• **What you should do**
Since pictures are not part of the copy, please output only the lines from the one with "Given: Click the" through the end of the data below, exactly as written.

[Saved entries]
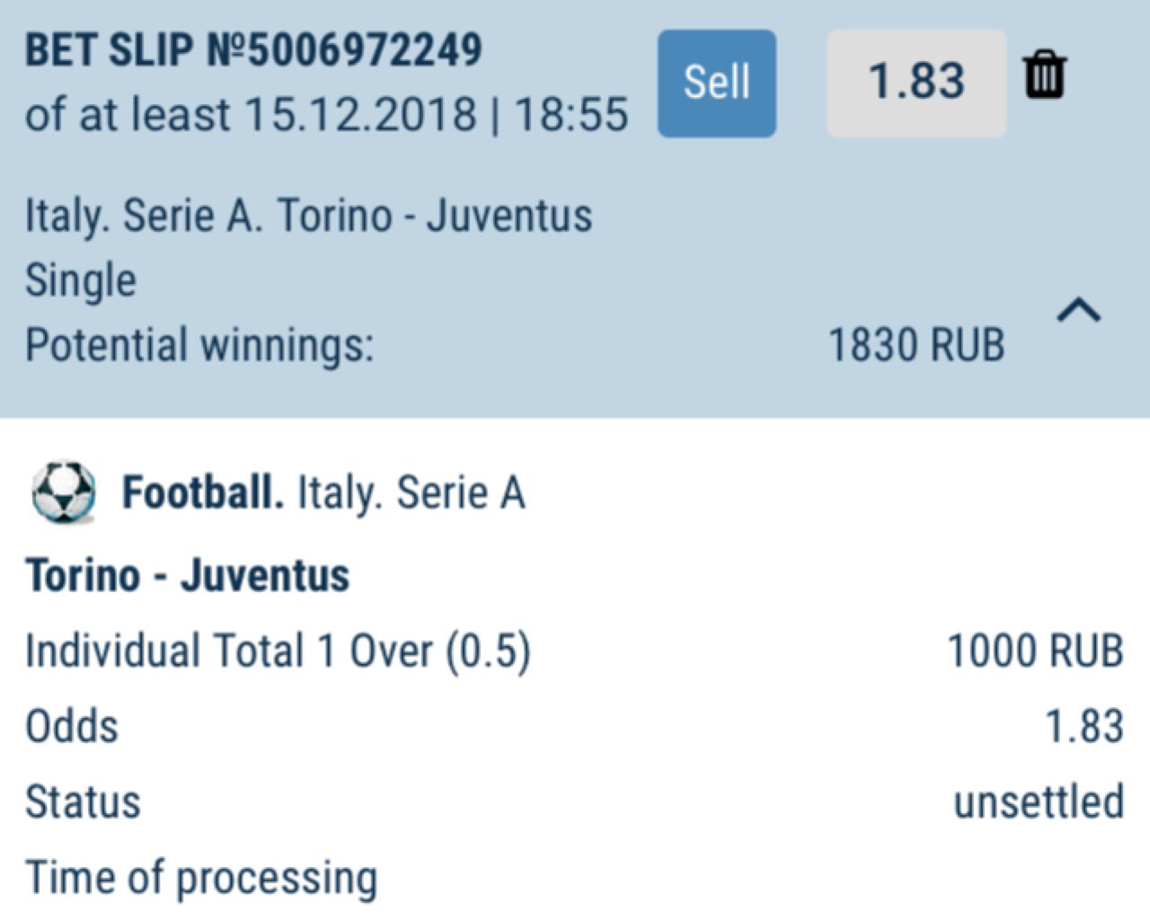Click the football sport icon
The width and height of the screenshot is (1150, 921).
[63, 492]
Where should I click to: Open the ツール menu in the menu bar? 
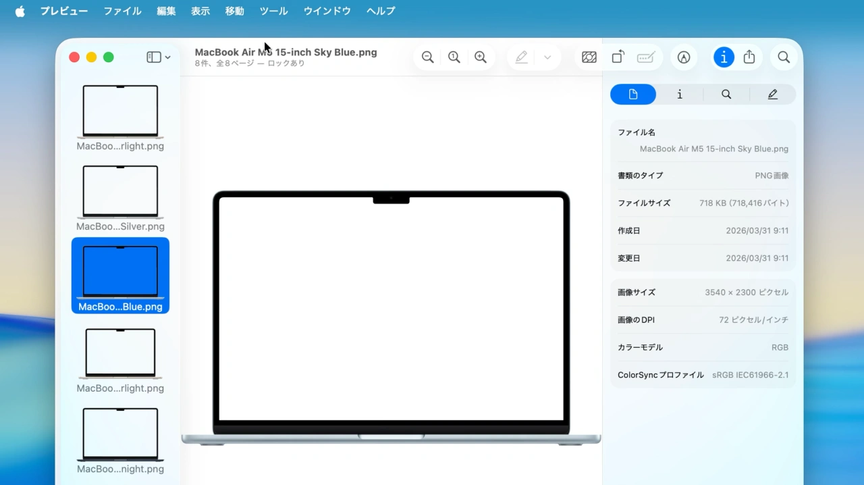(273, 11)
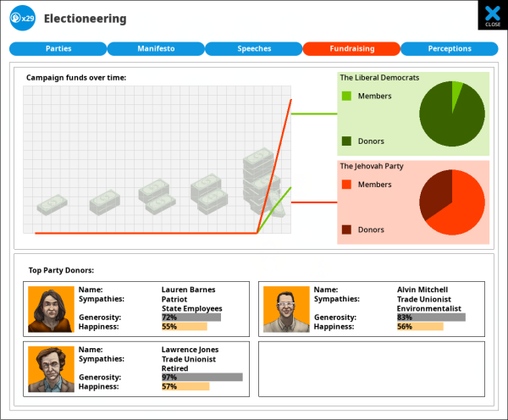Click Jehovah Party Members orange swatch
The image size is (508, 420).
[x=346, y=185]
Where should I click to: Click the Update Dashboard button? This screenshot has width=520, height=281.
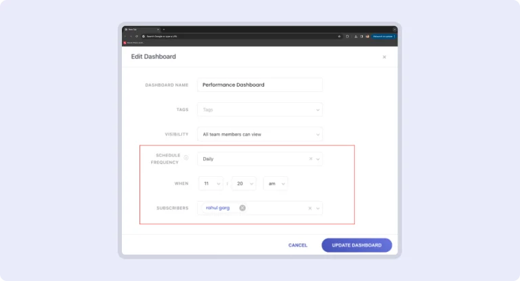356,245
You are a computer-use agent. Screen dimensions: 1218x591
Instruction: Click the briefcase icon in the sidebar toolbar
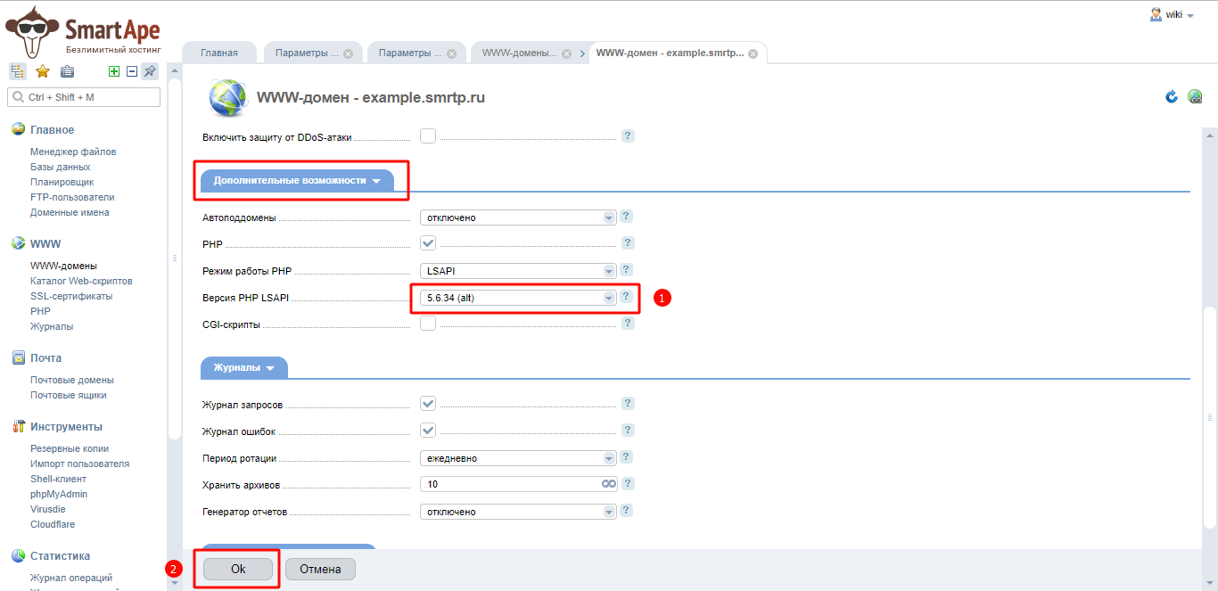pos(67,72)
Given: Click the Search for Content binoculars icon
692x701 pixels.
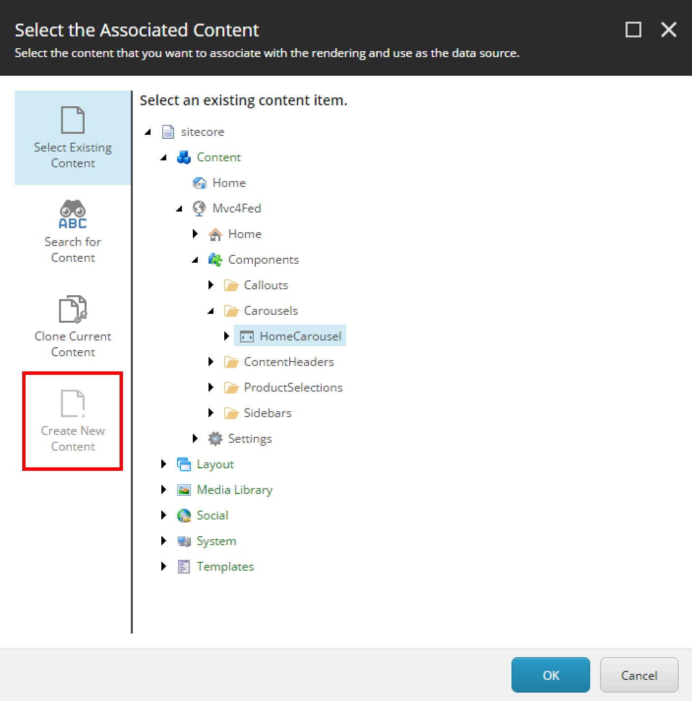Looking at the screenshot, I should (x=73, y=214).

• **Solution to this exercise**
Given: Click the Search for Content binoculars icon
692x701 pixels.
Looking at the screenshot, I should (x=73, y=214).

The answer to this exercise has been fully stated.